Exercise materials -
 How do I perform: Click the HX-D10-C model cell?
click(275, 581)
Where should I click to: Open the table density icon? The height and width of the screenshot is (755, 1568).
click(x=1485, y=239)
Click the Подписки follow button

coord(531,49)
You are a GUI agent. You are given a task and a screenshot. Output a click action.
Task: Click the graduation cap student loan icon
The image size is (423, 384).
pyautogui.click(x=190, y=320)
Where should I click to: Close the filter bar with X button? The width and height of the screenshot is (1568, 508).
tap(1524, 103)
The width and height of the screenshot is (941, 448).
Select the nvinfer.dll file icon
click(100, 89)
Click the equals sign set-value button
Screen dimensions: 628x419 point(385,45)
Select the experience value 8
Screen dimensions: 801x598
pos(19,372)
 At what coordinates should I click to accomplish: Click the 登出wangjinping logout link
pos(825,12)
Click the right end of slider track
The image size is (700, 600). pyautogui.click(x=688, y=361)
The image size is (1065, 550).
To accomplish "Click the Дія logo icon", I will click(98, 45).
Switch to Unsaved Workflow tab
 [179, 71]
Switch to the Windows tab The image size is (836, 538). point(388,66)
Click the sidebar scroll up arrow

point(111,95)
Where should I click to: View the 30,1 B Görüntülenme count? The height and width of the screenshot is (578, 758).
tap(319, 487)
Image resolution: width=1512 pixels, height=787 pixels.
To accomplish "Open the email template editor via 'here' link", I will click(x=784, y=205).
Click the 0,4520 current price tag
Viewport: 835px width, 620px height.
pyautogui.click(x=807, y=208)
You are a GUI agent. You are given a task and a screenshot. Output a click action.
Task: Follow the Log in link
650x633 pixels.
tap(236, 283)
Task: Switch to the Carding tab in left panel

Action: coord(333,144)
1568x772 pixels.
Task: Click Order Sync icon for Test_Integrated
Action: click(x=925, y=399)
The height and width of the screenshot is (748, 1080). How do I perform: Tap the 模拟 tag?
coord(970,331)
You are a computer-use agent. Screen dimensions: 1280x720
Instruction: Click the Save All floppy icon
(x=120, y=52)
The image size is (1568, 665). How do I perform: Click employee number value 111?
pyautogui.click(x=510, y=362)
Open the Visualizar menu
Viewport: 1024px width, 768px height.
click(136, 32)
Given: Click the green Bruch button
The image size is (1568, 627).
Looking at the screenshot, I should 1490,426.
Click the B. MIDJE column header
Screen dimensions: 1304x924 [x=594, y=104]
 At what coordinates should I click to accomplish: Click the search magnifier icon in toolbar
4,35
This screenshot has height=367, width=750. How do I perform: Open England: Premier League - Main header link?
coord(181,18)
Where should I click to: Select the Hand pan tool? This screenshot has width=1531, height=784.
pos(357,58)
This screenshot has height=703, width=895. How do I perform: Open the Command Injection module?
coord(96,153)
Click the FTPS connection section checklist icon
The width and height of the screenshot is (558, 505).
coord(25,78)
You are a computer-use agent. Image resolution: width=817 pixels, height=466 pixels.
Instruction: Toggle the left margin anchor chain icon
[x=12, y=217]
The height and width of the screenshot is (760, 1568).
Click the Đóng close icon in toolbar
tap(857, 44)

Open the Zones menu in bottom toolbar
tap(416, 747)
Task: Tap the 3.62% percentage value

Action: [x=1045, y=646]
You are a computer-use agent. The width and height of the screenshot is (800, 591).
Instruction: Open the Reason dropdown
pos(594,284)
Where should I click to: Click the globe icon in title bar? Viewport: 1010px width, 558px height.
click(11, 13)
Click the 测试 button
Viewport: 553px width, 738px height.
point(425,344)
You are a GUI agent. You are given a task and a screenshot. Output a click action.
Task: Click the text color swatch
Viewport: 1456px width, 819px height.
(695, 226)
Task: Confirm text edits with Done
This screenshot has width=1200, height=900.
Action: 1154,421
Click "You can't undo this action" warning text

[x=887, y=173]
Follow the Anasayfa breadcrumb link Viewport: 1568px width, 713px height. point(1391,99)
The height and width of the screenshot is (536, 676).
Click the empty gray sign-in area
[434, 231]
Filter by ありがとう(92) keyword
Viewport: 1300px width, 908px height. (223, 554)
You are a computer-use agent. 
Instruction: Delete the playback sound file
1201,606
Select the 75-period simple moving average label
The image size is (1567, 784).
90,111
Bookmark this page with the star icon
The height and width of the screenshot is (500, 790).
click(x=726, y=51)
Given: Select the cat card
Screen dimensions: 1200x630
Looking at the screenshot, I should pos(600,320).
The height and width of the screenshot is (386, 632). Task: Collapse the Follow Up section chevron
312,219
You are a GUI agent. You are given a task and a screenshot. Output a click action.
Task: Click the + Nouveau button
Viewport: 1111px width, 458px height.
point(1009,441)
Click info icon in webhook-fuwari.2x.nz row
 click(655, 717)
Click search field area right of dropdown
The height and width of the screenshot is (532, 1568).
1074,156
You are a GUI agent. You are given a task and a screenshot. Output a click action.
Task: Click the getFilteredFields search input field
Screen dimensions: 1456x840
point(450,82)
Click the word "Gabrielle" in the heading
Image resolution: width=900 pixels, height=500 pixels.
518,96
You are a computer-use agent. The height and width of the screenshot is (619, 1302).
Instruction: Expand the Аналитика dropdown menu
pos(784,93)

Work to complete - Pull out every line in the entries above that contains the word "computer", and copy each one.

Task output -
You are a computer-use agent. Screen dimensions: 1280x720
You are a computer-use agent. Image resolution: width=817 pixels, height=466 pixels.
You are a computer-use agent. The width and height of the screenshot is (800, 591).
You are a computer-use agent. 
You are a computer-use agent. The height and width of the screenshot is (619, 1302).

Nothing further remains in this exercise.